Rouault-Fujimura: Soliloquies (Thomas S. Hibbs & Makoto Fujimura, 2002)
Form and abstraction, beautifully
In 2009, the Dillon Gallery on West 25th Street in New York City held a show featuring the work of two artists. One, Georges Rouault (1871-1958) produced expressionistic paintings of vibrant beauty and stark forms, with strong black lines making some of the canvases assume the appearance of stained glass windows. The other, Makoto Fujimura (b. 1960), produces delicate paintings on paper using ancient Japanese techniques, with colorful washes from hand ground pigments, laying thin sheets of gold and silver foil on the surface to add yet another layer of depth. “Rouault depicts a world on the verge of dissolving into pure form,” New York art historian James Romaine notes. “Fujimura builds and stretches his materials and abstract forms until they give birth to images in the viewer’s mind. Yet in both artists’ work, we see the world enriched by a creative imagination rooted in faith.”

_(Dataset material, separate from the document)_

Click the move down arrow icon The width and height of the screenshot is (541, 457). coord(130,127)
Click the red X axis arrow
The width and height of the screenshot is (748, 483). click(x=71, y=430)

Rouault-Fujimura: Soliloquies, published by Square Halo Books, records something of that exhibition and allows those of us who could not attend at least a hint of what we missed. It is a luscious book, full of color reproductions of both artists’ work. Though brief, it contains two essays on the art, the exhibit, and the artists, one by Thomas Hibbs (dean of the honors college and distinguished professor of philosophy at Baylor University) and a shorter one by Fujimura. Neither essay is pedantic but both helped me understand what I was seeing and allowed not just a surface interpretation of the artworks but a glimpse into what motivated and shaped the artist who produced it.

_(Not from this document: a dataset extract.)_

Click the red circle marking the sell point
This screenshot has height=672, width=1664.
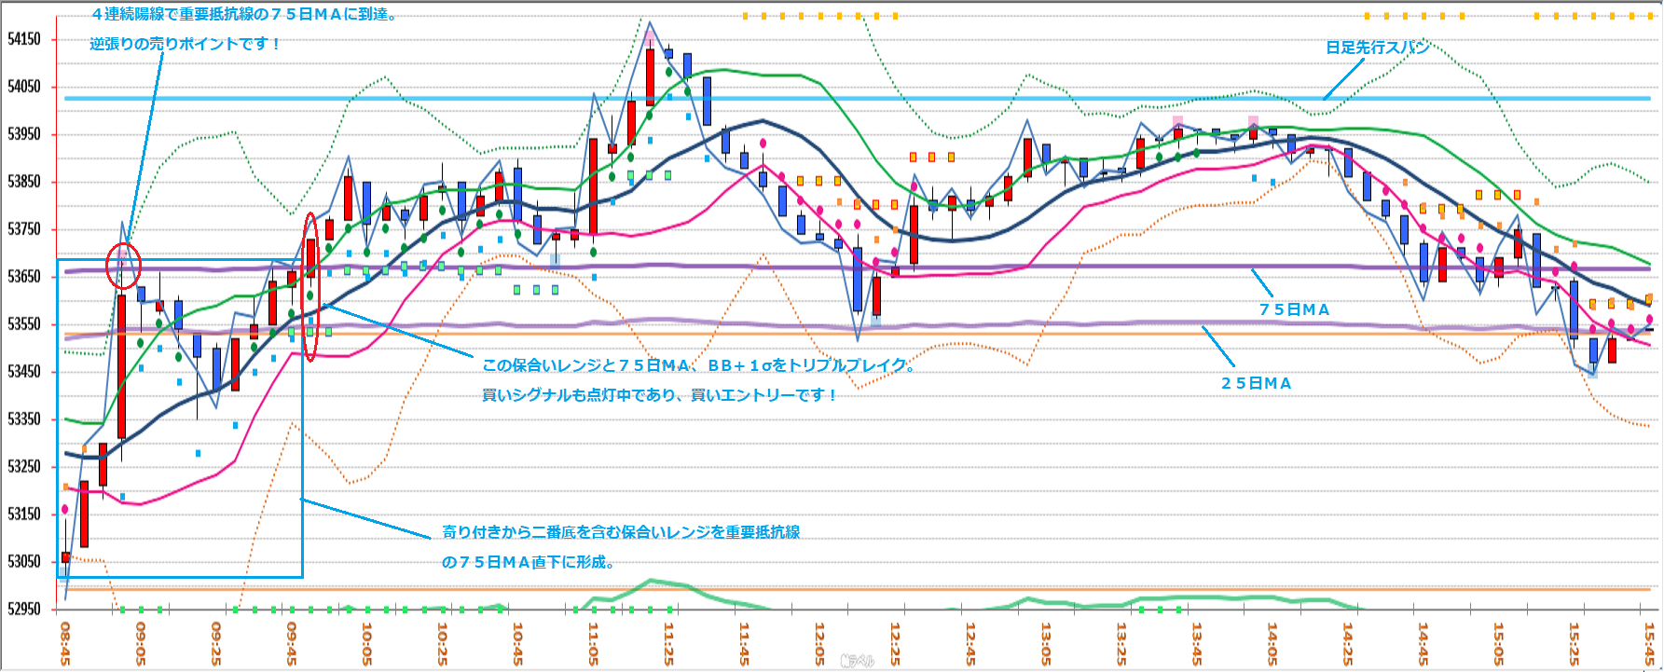123,265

I have found Rouault-Fujimura: Soliloquies is one of the few books in my library that I return to frequently. Occasionally to reread, but more often, having read the essays, to thumb through the book slowly, allowing the carefully crafted forms and abstraction, the vital colors, and the faith-informed imagination of the artwork soak into my soul.
If you know an artist or someone who loves art, give them a gift of Rouault-Fujimura: Soliloquies. And get a copy for yourself—it is a like a gem that rewards repeated examination.